One of these new neighbours is the Andrew Wiles Building, home to the university’s Mathematical Institute. The Andrew Wiles Building is all glass and angles, with a central quasi-pyramid at the entrance and bold squares and blocks around the rest of the exterior. However, the entrance strikes an odd note. The theme of our tour so far had been height and space but here there is a feeling of confinement despite the extensive glass. There is height but it comes from below, a result of below-ground rather than above-ground construction. The expanse of floor at the entrance makes for a rather cramped feel around the atrium and the lower floors, despite these below-ground spaces being extensive and spacious.

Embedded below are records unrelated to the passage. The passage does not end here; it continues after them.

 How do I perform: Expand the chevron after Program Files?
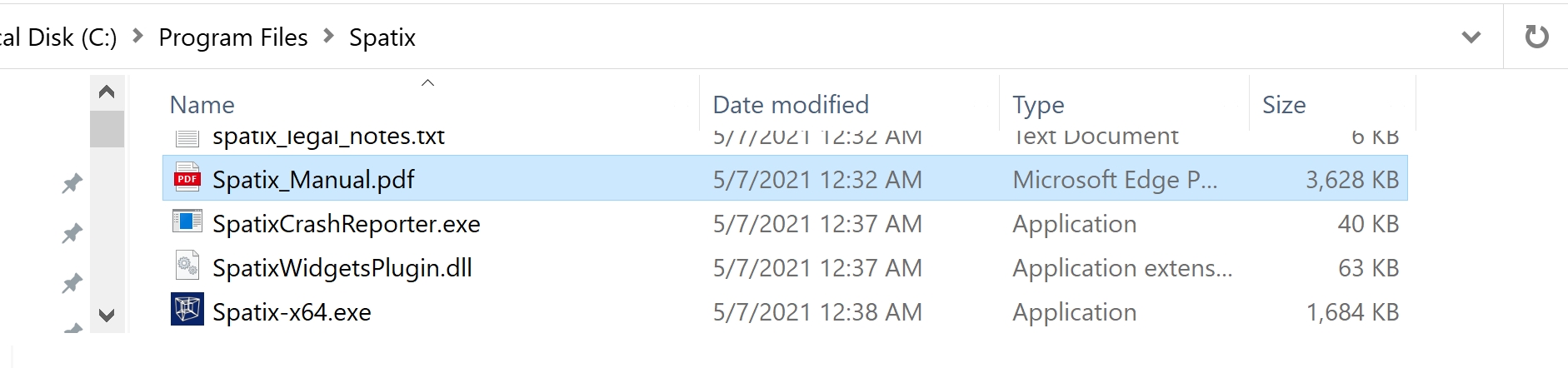pyautogui.click(x=328, y=36)
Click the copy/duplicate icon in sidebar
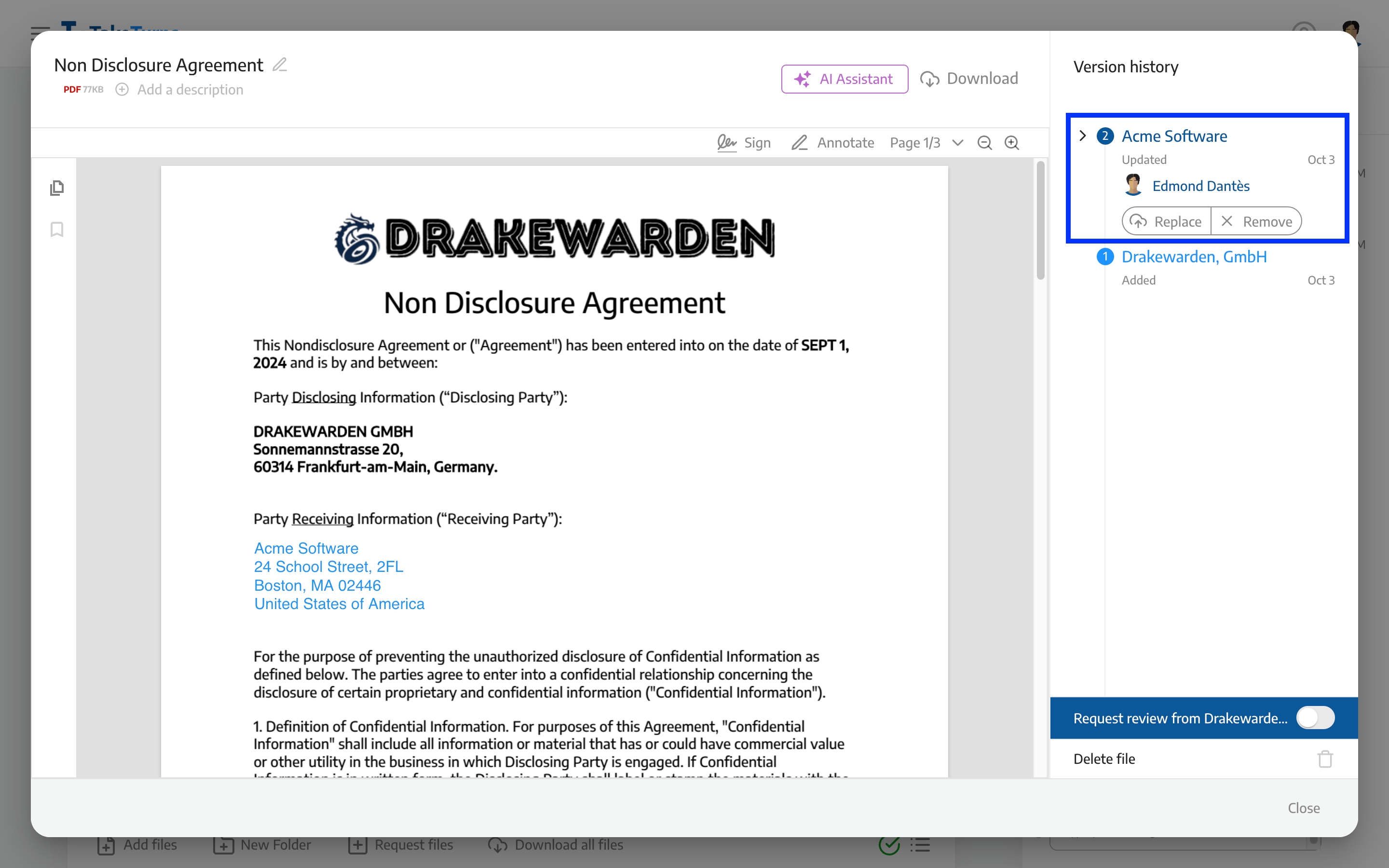 [57, 189]
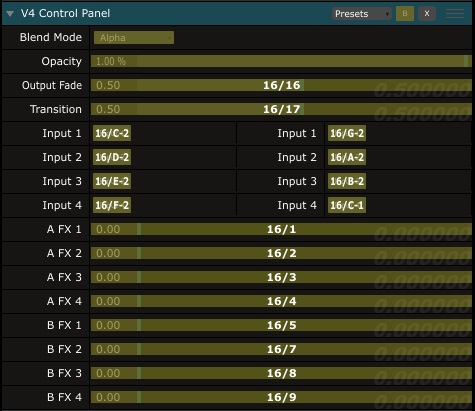Select the 16/C-1 right Input 4 button
The height and width of the screenshot is (411, 475).
(347, 205)
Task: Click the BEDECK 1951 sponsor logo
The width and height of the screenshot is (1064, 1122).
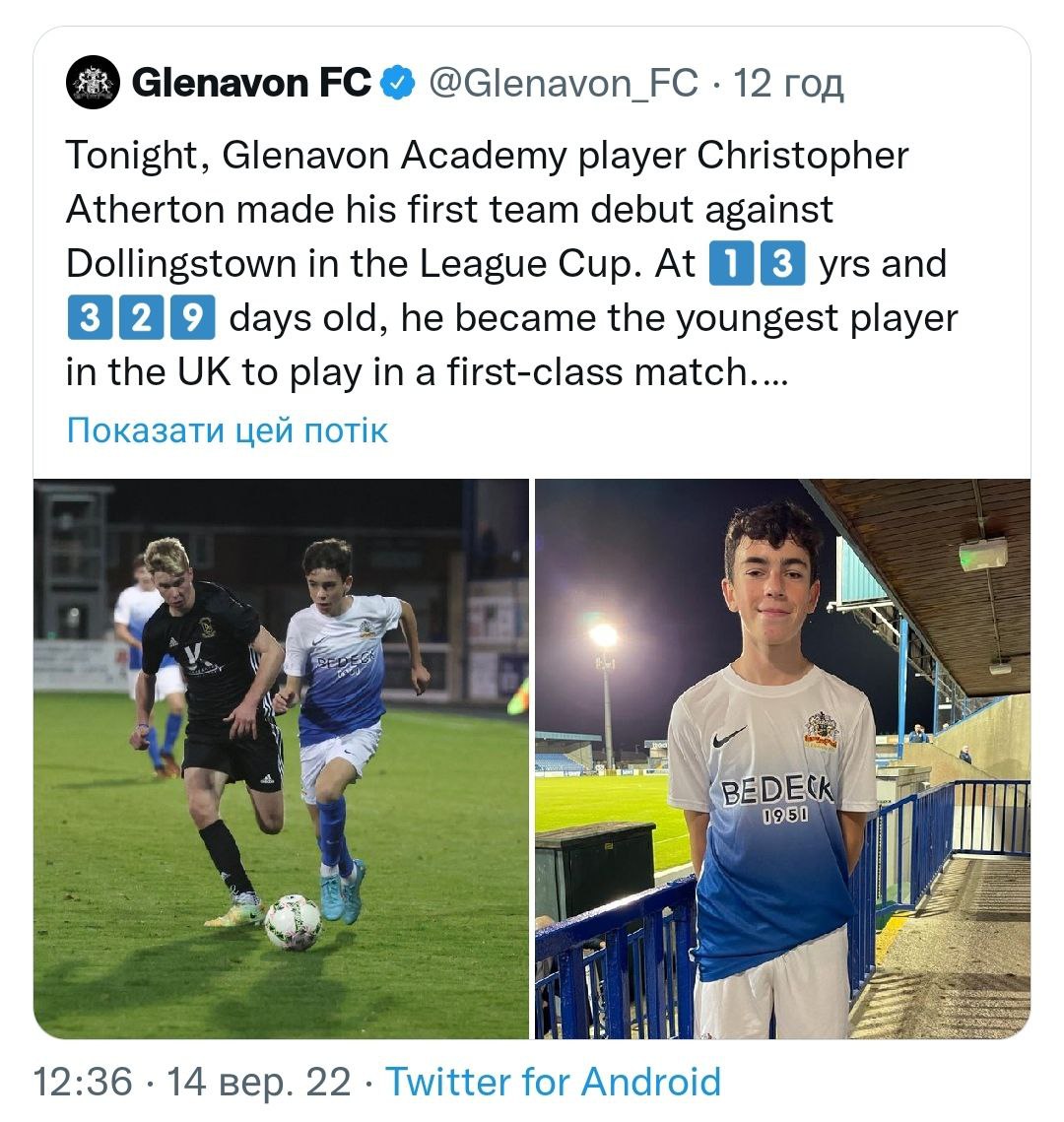Action: (776, 799)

Walking behind the AWB, the visitor’s attention is drawn by the recently restored observatory building, along with a plaque commemorating an award for the development of other buildings. There are some nice details but also evidence of the prosaic realities of architectural practice, for example the carefully recessed lines traversing a building’s elevation that are having to be clad or covered to stop birds roosting or nesting. It is an unfortunate run-in with nature that nature seems to be winning.
Our final stop is the Blavatnik School of Government. In a city of architectural statement pieces, this is one of the most striking buildings. The first and overwhelming impression is created by its circularity, like a series of glass cake tins stacked in a carefully haphazard fashion. In plan and planes it is at odds with its surroundings, which are dominated by the Oxford University Press building across the road and the deconsecrated church building next door, both classically porticoed sandstone constructions of the oldest of old schools.
According to the business school’s own leaflet for visitors, Herzog and de Meuron’s building is designed “so that it subtly reflects its historic surroundings while ensuring that the work and activity of the School is open and visible to all”. Reflect it certainly does but few would think of it as subtle. This is a building that does not so much meet the street as happen to have a door that opens near it; it seems more likely to have landed than to have been built.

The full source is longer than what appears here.